Brief Description: Enlarging the scope of the methadone treatment program to the opiate substitution treatment program.
Sponsors: By House Committee on Children & Family Services (originally sponsored by Representatives Cooke, Tokuda and Patterson; by request of Department of Social and Health Services).
Brief History:
Committee Activity:
Children & Family Services: 2/24/95, 2/28/95 [DPS].
Floor Activity:
Passed House: 3/11/95, 81-14.
HOUSE COMMITTEE ON CHILDREN & FAMILY SERVICES
Majority Report: The substitute bill be substituted therefor and the substitute bill do pass. Signed by 8 members: Representatives Cooke, Chairman; Lambert, Vice Chairman; Stevens, Vice Chairman; Thibaudeau, Ranking Minority Member; Boldt; Buck; Carrell and Padden.
Minority Report: Do not pass. Signed by 3 members: Representatives Brown, Assistant Ranking Minority Member; Patterson and Tokuda.
Staff: David Knutson (786-7146).
Background: Programs providing methadone treatment services must be certified by the Department of Social and Health Services. County legislative authorities are authorized to prohibit methadone treatment in their county. Methadone treatment programs do not have statutory authority to provide opiate substitutes other than methadone for individuals addicted to opiates.

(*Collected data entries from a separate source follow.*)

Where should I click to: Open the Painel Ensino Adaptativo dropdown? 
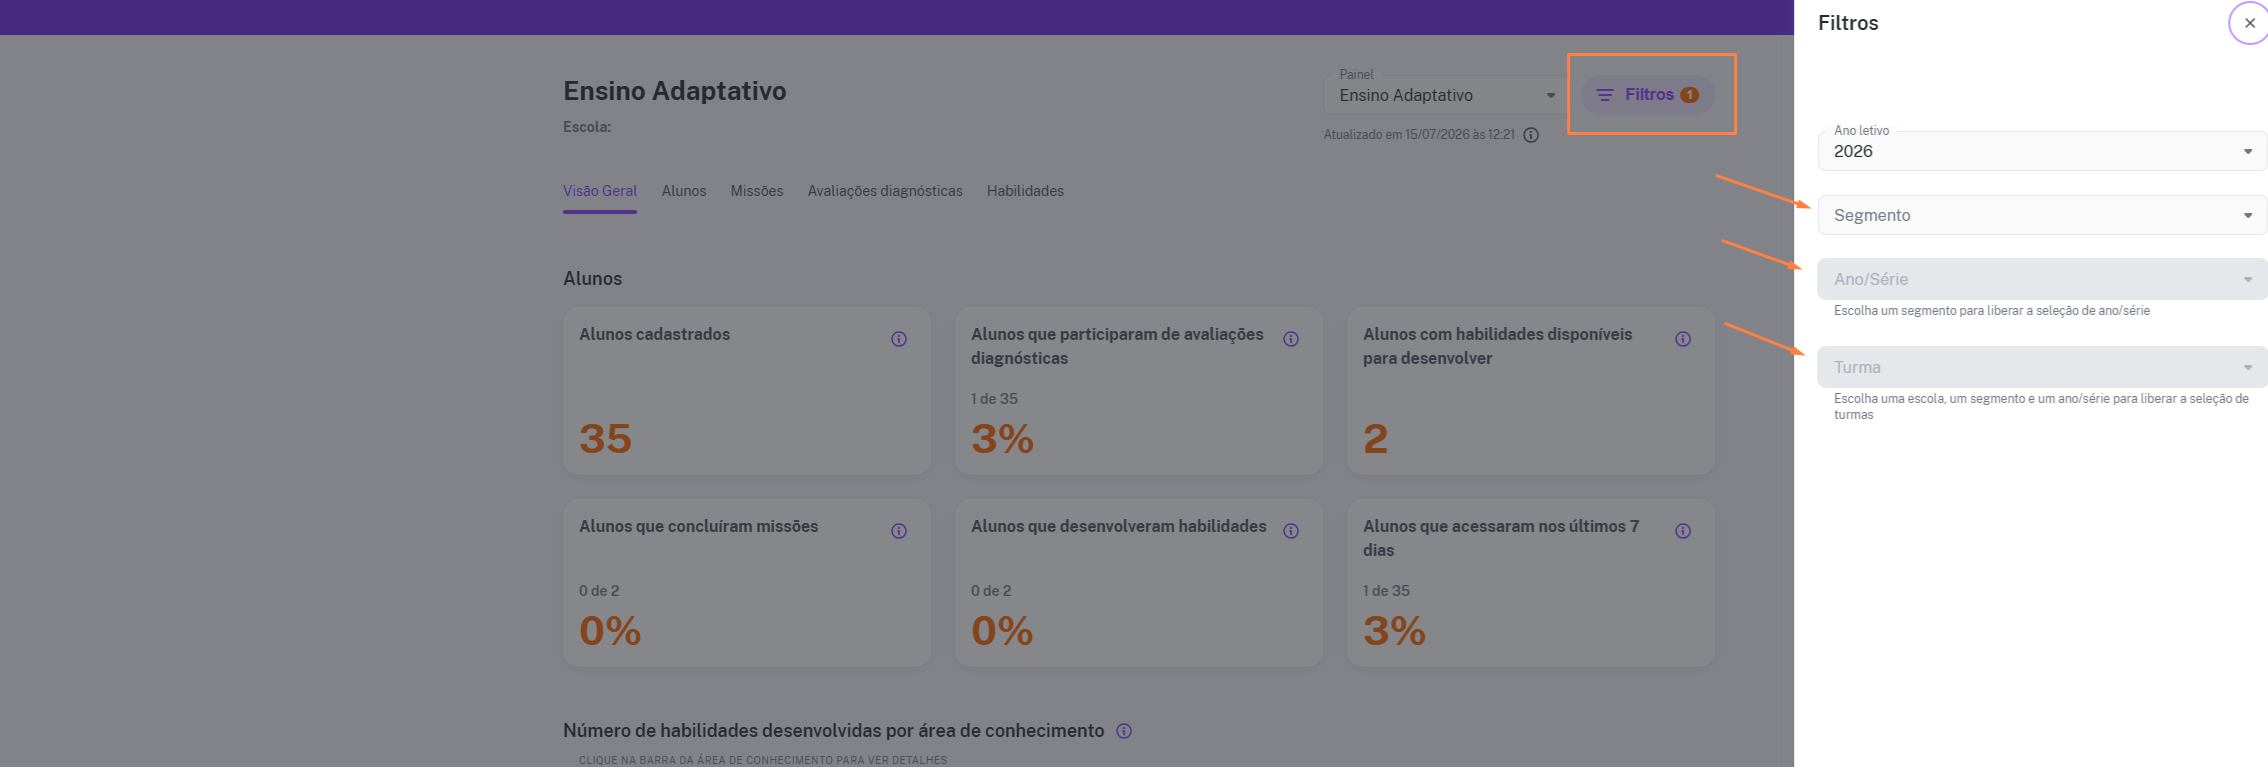(1445, 95)
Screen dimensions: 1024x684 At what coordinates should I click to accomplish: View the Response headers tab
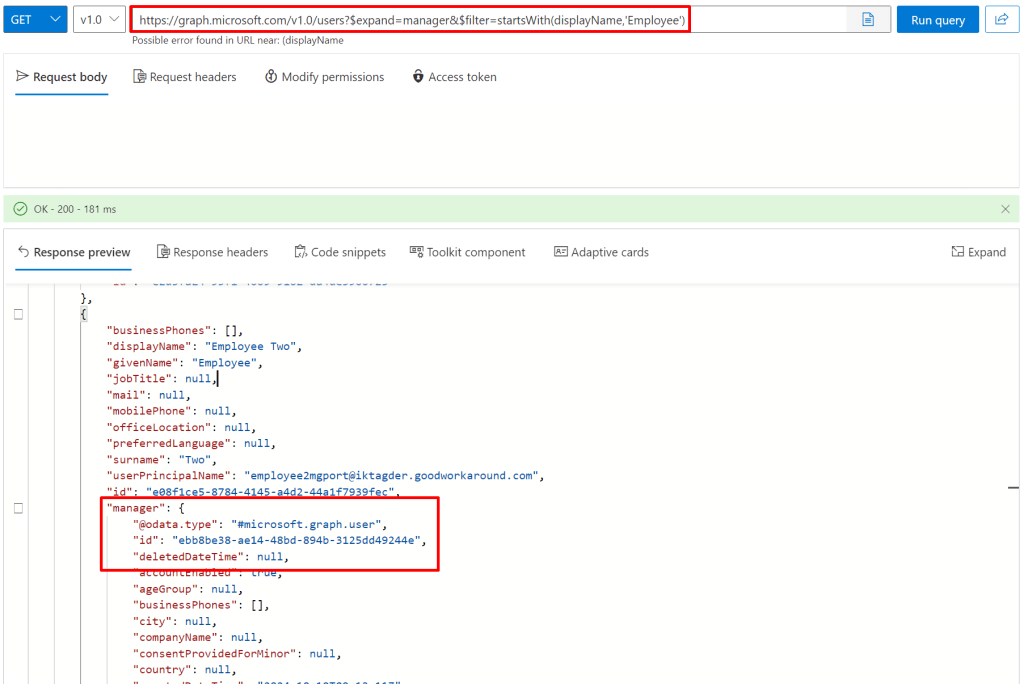pos(212,252)
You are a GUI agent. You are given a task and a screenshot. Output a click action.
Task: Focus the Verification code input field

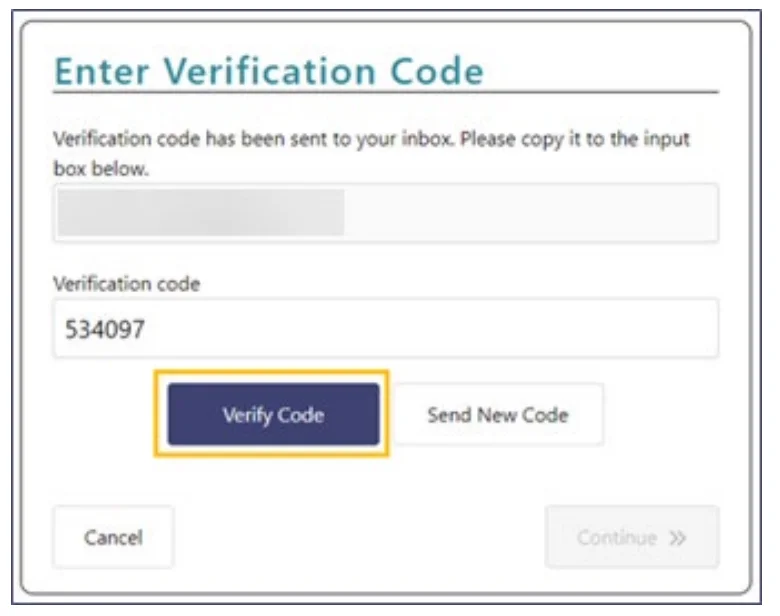385,328
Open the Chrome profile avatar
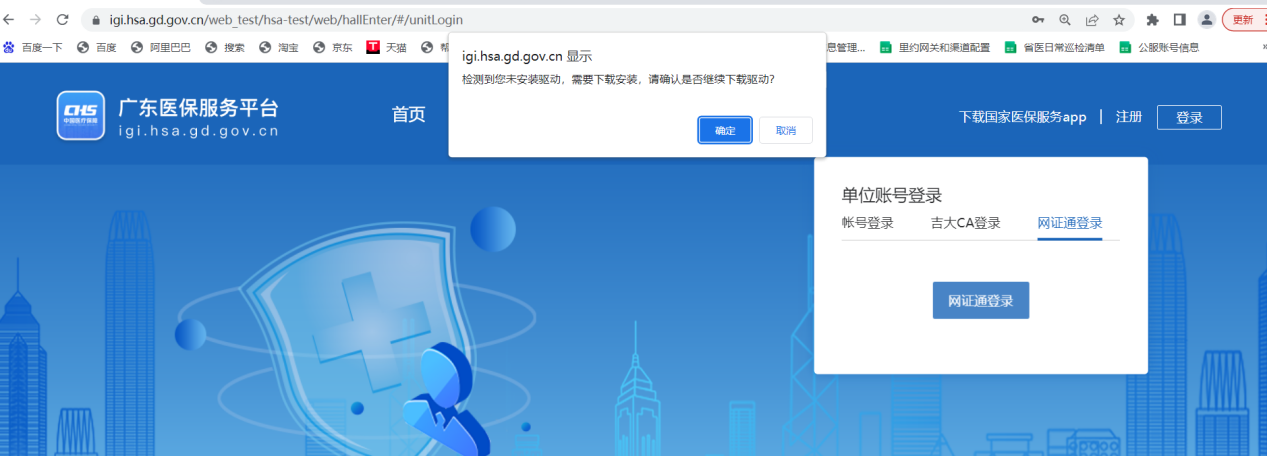 tap(1207, 20)
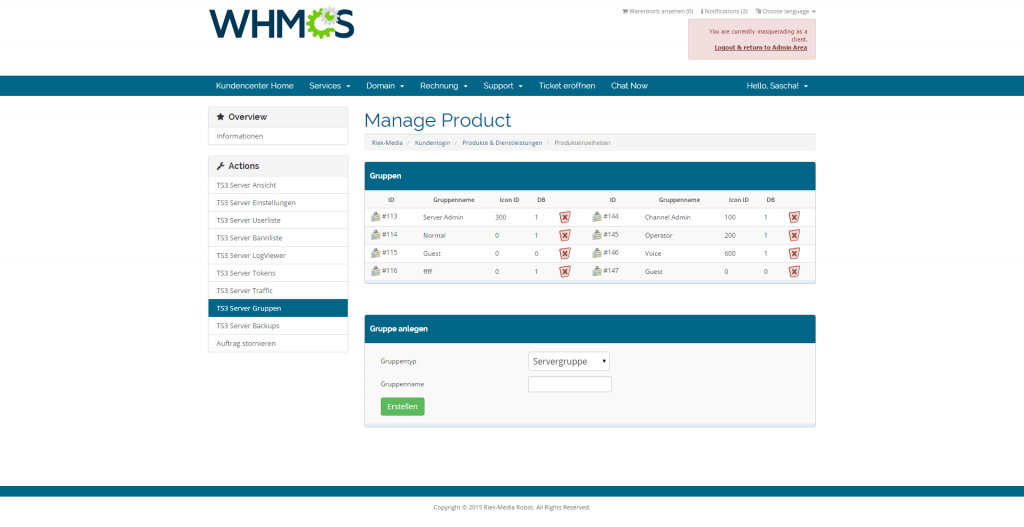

Methadone treatment programs cannot have a caseload over 350 people.
Summary of Bill: Programs providing opiate substitution treatment may provide methadone or other pharmacological drugs used in the treatment of opiate dependency to individuals addicted to opiates. The prohibition against a treatment program having a maximum caseload of 350 people is retained.
Appropriation: None.
Fiscal Note: Requested on February 16, 1995.
Effective Date of Bill: Ninety days after adjournment of session in which bill is passed.
Testimony For: New opiate substitutes should be authorized in addition to methadone. County legislative authorities should be allowed to determine the caseload size of treatment programs.
Testimony Against: The caseload restriction should be left in place.
Testified: Ken Stark, Department of Social and Health Services (pro); Linda Grant, Association of Alcoholism and Addictions Programs (con); Mike Tretton, Central Seattle Recovery Center (pro); Steven Freng, Association of County Human Services (pro); and Norman Johnson, Therapeutic Health Services (con).